While the highest level officials in City Hall were accepting congratulations on Thursday afternoon for their splendid good fortune, uniformly they were quick to aim the arrow of major credit in the direction of Culver City’s Director of Transportation.


‘He Did It’

Elected officials and City Hall professionals alike agreed that the quiet Mr. Background, was the key link in achieving Culver City’s mountain-tall windfall of success.

Mr.
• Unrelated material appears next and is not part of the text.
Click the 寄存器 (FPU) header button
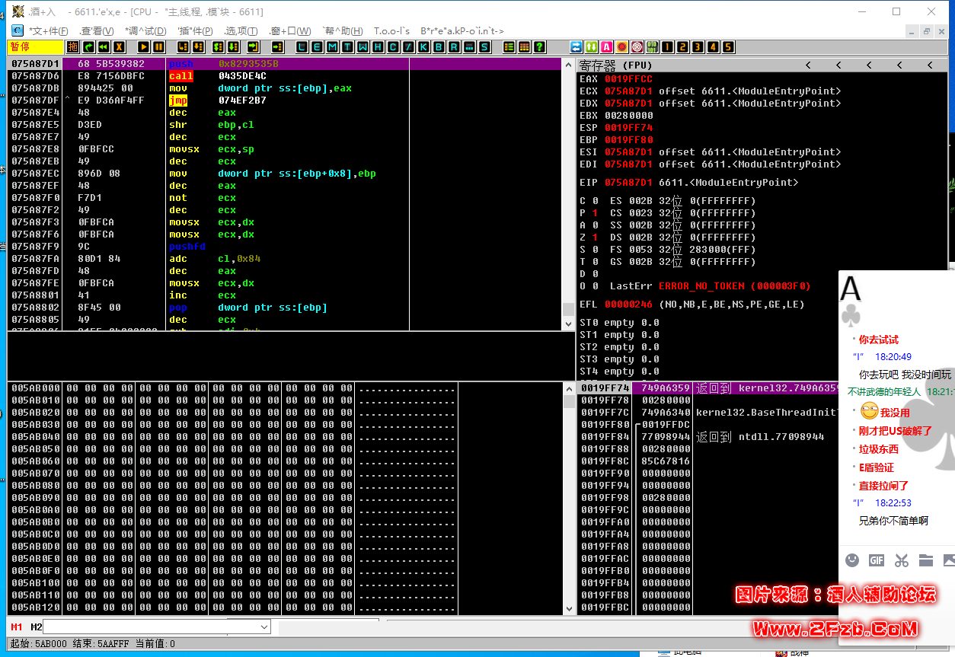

Cunningham’s powers of persuasion, or to say it more rawly, his lobbying skills, were pivotal in convincing the 13 members of the Metro Board that an aerial station in Culver City was not a political decision but sheer common sense.
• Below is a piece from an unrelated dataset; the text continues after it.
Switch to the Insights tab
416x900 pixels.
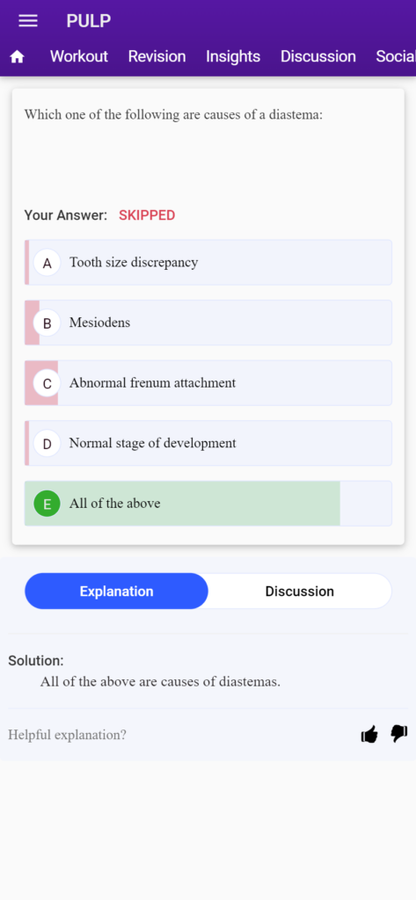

Until the unanimous vote five days ago, all the years of huffing and puffing by City Hall toward the transportation decision-makers in downtown Los Angeles threatened to end in emptiness.


A Time to Exhale

With the vote in the record books, the fiercest light rail advocates can smile, exhale and worry about something else, says Mr. Cunningham. The crisis is over.
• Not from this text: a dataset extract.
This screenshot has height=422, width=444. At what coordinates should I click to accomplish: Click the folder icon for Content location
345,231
Would Culver City really have to settle for a so-called “temporary” ground-level station on residential Wesley Street, which not a single person in this community wanted?

When Mr. Cunningham reflects, as he did yesterday, the ultimate denouement comes out a little differently.

On a cool, sunny — and hugely happy — morning in his airy second-story office overlooking the four-acre Transportation Complex at the intersection and Jefferson Boulevard and Duquesne, Mr. Cunningham made the outcome sound indisputably logical, even if City Hall was holding its breath going in.


No Money

When the Metro Board met a little more than a month ago, the theme of the day was that the transportation engine had run out of money to fund the still foggily planned Expo light rail line the almost 9-mile distance from downtown Los Angeles to Culver City.

Had Culver City really been banished to the sidelines or was this the kind of technical glitch that often crops up in expensive government projects?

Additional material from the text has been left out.